Link: Iris Dataset on UCI Machine Learning Repository
2. MNIST Handwritten Digits
Description: The MNIST dataset contains 70,000 pictures of handwritten numbers ranging from 0 to 9. Each picture is a grayscale image with a size of 28 by 28 pixels.
Use Cases:
- Training deep learning models for handwritten digit classification.
- Learning about image processing techniques like image normalization and augmentation.
- Understanding how to build models that can classify images into different categories.
Link: MNIST Dataset on Yann LeCun Website
3. Boston Housing Dataset
Description: This dataset contains information about housing prices in Boston suburbs. It includes features like crime rate, property age, and number of rooms.
Use Cases:
- Predicting housing prices using linear regression or other regression models.
- Performing feature engineering, such as transforming variables or dealing with multicollinearity.
- Practicing cross-validation and hyperparameter tuning for regression tasks.
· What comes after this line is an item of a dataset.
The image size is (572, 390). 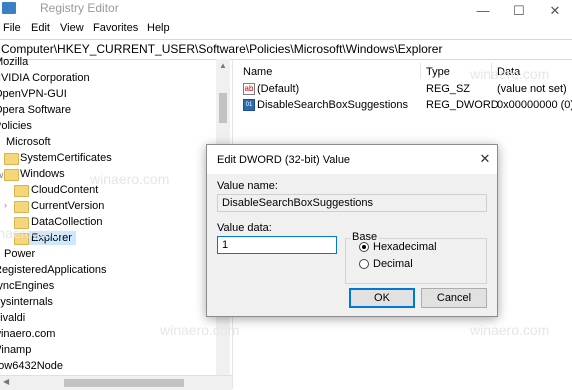 What do you see at coordinates (248, 186) in the screenshot?
I see `value-name-label: Value name:` at bounding box center [248, 186].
Link: Boston Housing Dataset on Kaggle
4. Wine Quality Dataset
Description: This dataset has information about red and white wines. It includes their chemical properties and quality ratings. It contains features like acidity, sugar content, and alcohol levels.
Use Cases:
- Determining quality of using its chemical characteristics.
- Training both classification and regression models, depending on the nature of the prediction.
- Finding methods for feature scaling and dimensionality reduction.
Link: Wine Quality Dataset on UCI Machine Learning Repository
5. Titanic Dataset
Description: The Titanic dataset includes details about passengers on the Titanic, such as their age, gender, class, and whether they survived the disaster.
Use Cases:
- Predicting whether a passenger survived the Titanic disaster using classification algorithms like logistic regression or random forests.
- Practicing data preprocessing tasks like encoding categorical variables and normalizing numerical features.
- Handling missing data and performing feature engineering on real-world data.
Link: Titanic Dataset on Kaggle
Wrapping Up
In conclusion, these five free datasets are perfect for starting your machine learning projects. They cover several tasks, from classification to regression. Take advantage of these datasets to explore machine learning techniques and build your portfolio.